Scrisse, a suo modo, il necrologio più onesto del fascismo: “Il fascismo: l’Italia del periodo Paleopolitico. Il periodo in cui eravamo tutti fidenti, fidentissimi e c’era uno più fidente di tutti. Il fascismo sembrava il sogno di un popolo povero che faceva tenerezza anche agli americani. Ohè! La traversata atlantica! Vuoi vedere che l’ingenuità è la strada giusta? Vogliono l’imperetto, birichini. Alè, diamogli lo scappellotto delle sanzioni. Poi arrivò il compagno cattivo e tutto si guastò irrimediabilmente”.

Sono celebri e folgoranti le sue definizioni che giocano sui luoghi comuni e il suo dizionario delle celebrità; ma sono più significative le sue osservazioni da u-moralista, ossia moralista umorista e umorale. Per apprezzare Marchesi bisogna tuttavia avere un retroterra colto o almeno liceale, conoscere un po’ di storia, di latino e di cultura generale.

Irriverente verso tutti: quel devoto ipocrita che assisteva tutte le domeniche alle “Sacre Finzioni”; quel poeta, la cui figura “naneggia in tutta la sua pochezza nel panorama della poesia contemporanea”. O quella volta che disse di aver sfregiato una tela d’arte informale alla galleria d’arte moderna:“con quel taglio il suo valore è salito di un milione”. Criticò il progresso: “Bella la vita di adesso. Si vive più a lungo, si muore più spesso”. 

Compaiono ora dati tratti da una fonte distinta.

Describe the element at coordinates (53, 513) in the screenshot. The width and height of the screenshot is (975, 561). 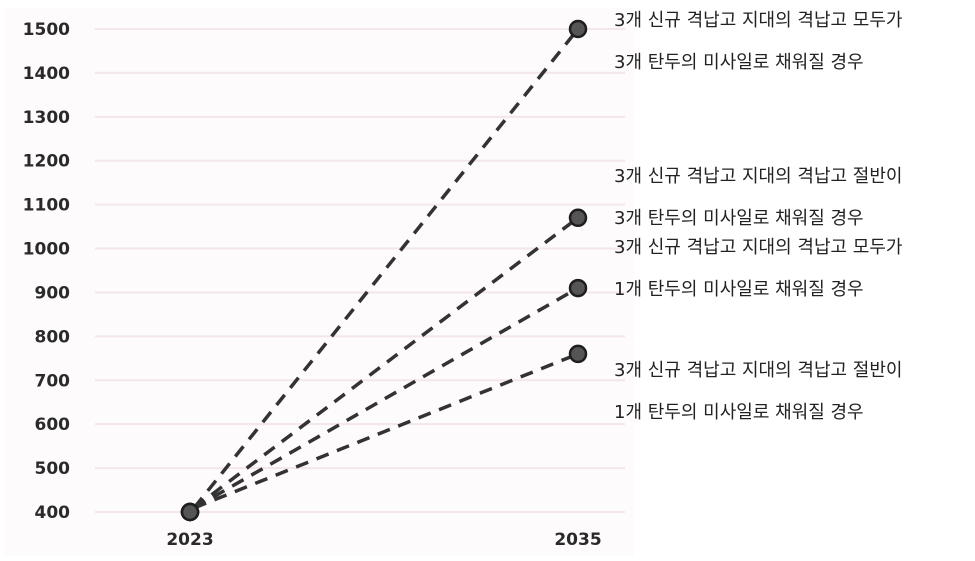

Poi la sua tenera poesia a “l’unico amico” (Vittorio Metz) “Vieni a trovarmi finché son vivo… scambiamoci un sacco d’idee sbagliate/invecchiamo un’ora insieme”. Quando era demoralizzato si sentiva “un brufolo devitalizzato”. Tendeva a dimenticare i torti subiti ma non per generosità, confessò, ma perché non gli andava di soffrire.

Anche la sua vita finì in modo assurdo, tragicamente buffo, a 66 anni: fu nel mare in Sardegna per un’audace capriola nell’acqua. E dire che pochi anni prima in Essere o benessere aveva scritto della strana sorte di un supertimido: “Affogò perché si vergognava a gridare aiuto”. Disse di sé: “Sono un mediocre pieno di genialità, sono un genio che non ce la fa”. Ad avercene di mediocri come lui.